S-phase fraction as a useful marker for prognosis and therapeutic response in patients with aplastic anemia
aDepartments of Medicine, bPathology, and cBiochemistry, CSM Medical University and the dCentral Drug Research Institute, Lucknow, Uttar Pradesh, India
Tripathi AK, Tripathi P, Kumar A, Ahmad R, Singh RK, Balapure AK, Vishwakermad AL. S-phase fraction as a useful marker for prognosis and therapeutic response in patients with aplastic anemia. Hematol Oncol Stem Cel Ther 2008; 1(4): 216-220.
BACKGROUND: The functional definition of aplastic anemia (AA) is the failure of hematopoietic stem cells to proliferate. The aim of the present study was to analyze the S-phase fraction (SPF) (proliferative activity) in patients with AA at diagnosis to explore its relationship with disease characteristics and its value in discriminating among patients with different prognoses. We also investigated whether the SPF value influenced the response to immunosuppressive therapy in AA patients.
PATIENTS AND METHODS: The analysis of SPF at the time of diagnosis was carried out by flow cytometry on peripheral blood samples from 53 consecutive patients with AA and 30 age- and sex-matched controls. All patients were given cyclosporine and followed up periodically to determine response to therapy.
RESULTS: Based on the median SPF, AA patients were divided into two groups: patients with SPF ≤0.59% (n=27) and patients with SPF >0.59% (n=26). An SPF >0.59% was associated with advanced age (P=.02) and elevated serum LDH level (P=.01). Patients with an SPF >0.59% also had a higher incidence of paroxysmal nocturnal hemoglobinuria and cytogenetic abnormalities. During a median follow-up of 18 months, 3.7% of patients with SPF ≤0.59 and 11.5% of patients with SPF >0.59% developed dysplasia and one patient with SPF >0.59% converted into AML. A significantly higher (P=.018) overall response rate of 53.9% was found in patients with SPF >0.59% versus 22.2% of patients with SPF ≤0.59% at 6 months.

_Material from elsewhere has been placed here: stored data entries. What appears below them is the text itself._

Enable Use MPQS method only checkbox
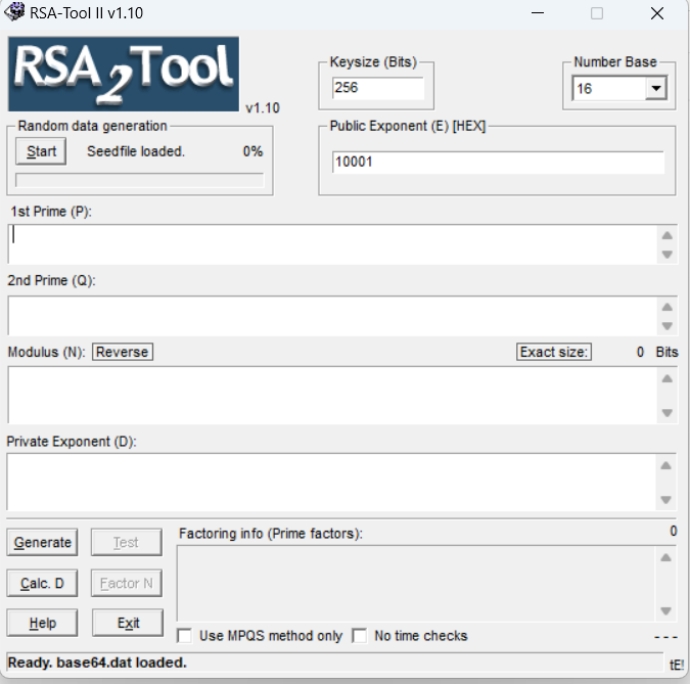The image size is (690, 684). [x=185, y=636]
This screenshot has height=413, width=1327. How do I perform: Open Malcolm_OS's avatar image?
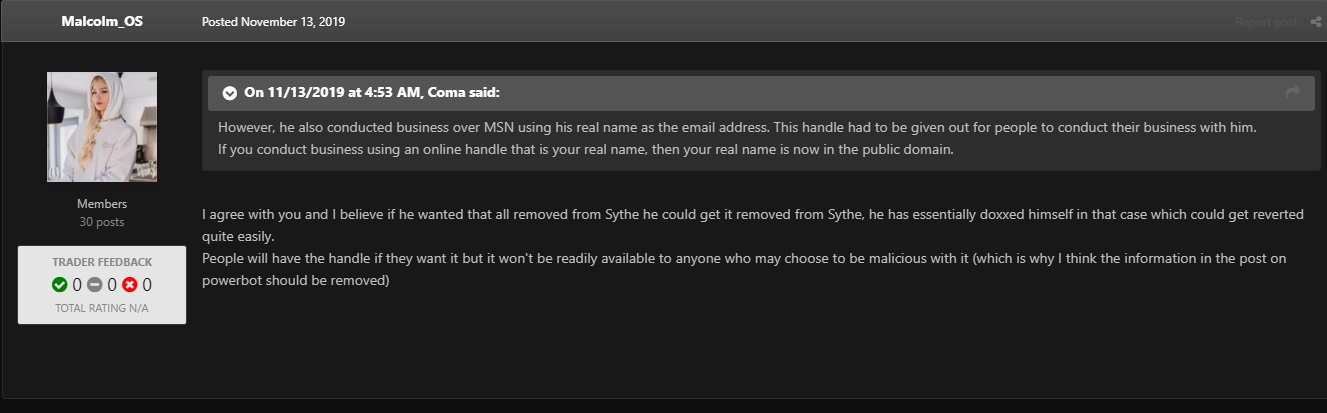pos(102,126)
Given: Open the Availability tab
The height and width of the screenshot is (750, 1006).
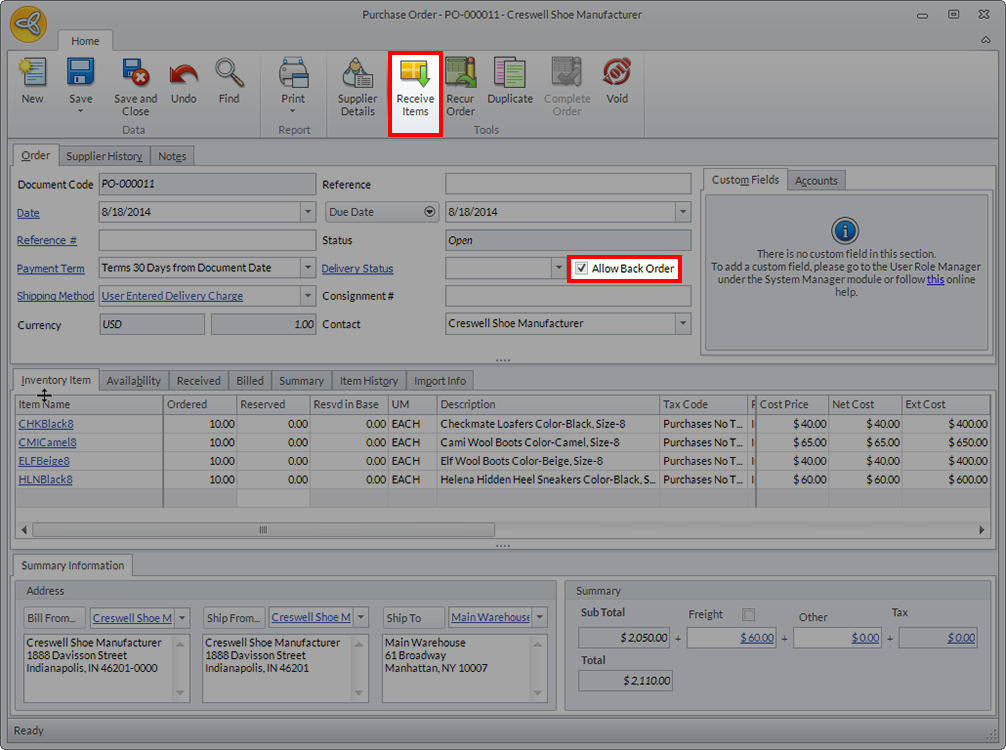Looking at the screenshot, I should click(x=133, y=381).
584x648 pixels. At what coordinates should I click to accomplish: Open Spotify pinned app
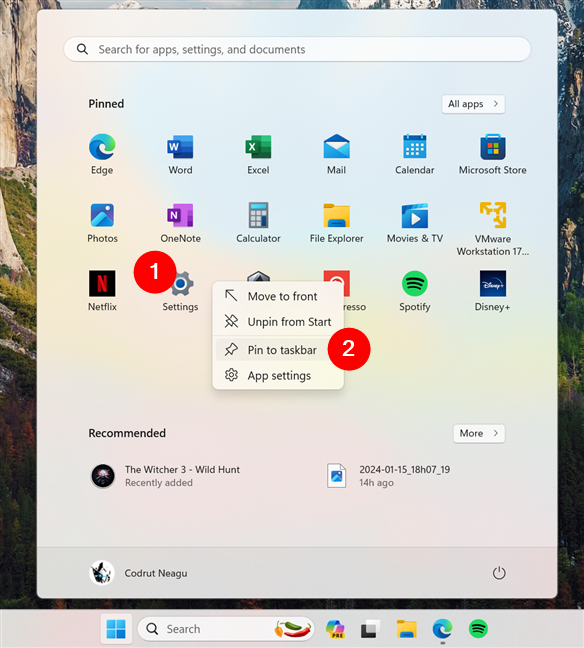(x=415, y=291)
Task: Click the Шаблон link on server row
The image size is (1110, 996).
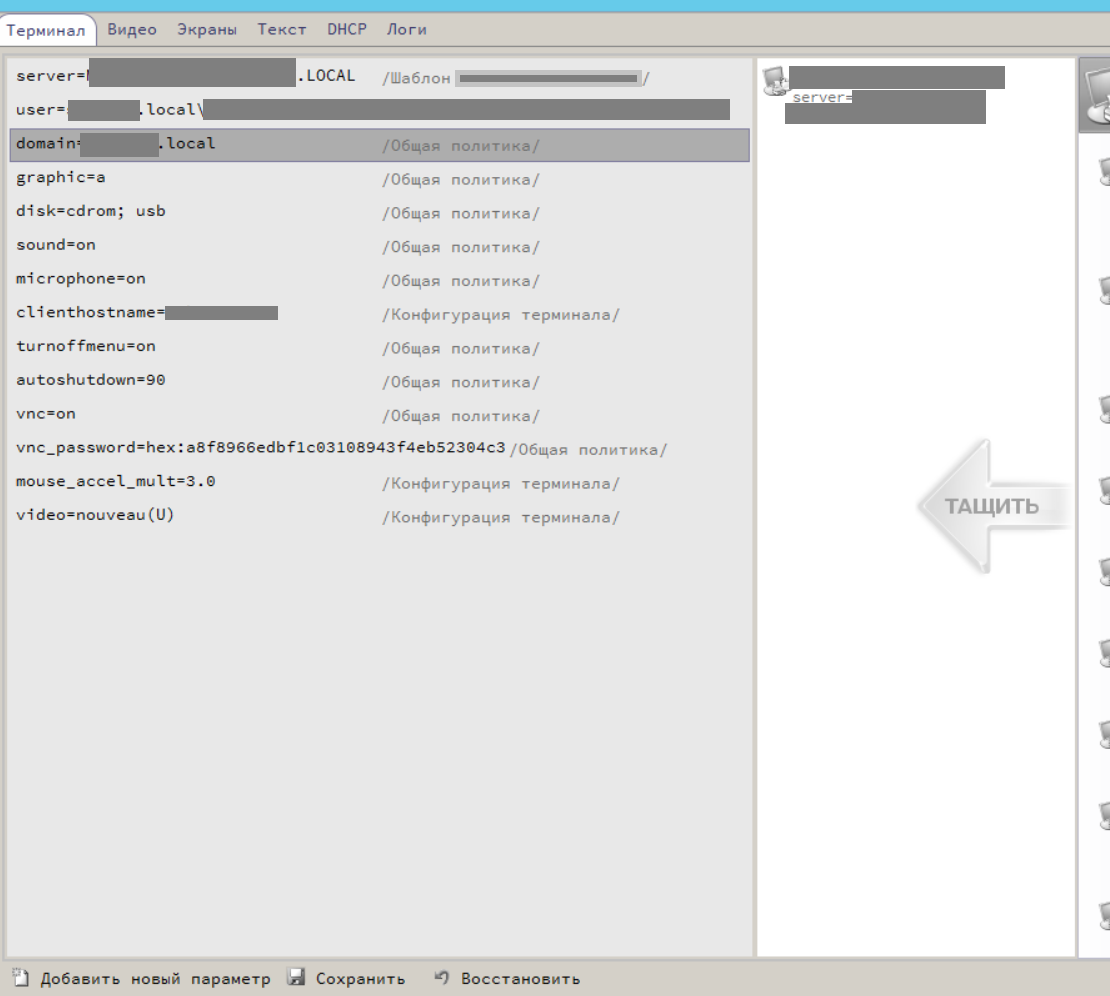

CONCLUSIONS: Independently of the peripheral blood count, the SPF at diagnosis may provide information on the expected response to immunosuppressive therapy and the propensity for disease to evolve into MDS/AML. Hence, SPF may serve as an early indicator for the evolution of MDS/AML in patients with AA and thus contribute to therapeutic decisions.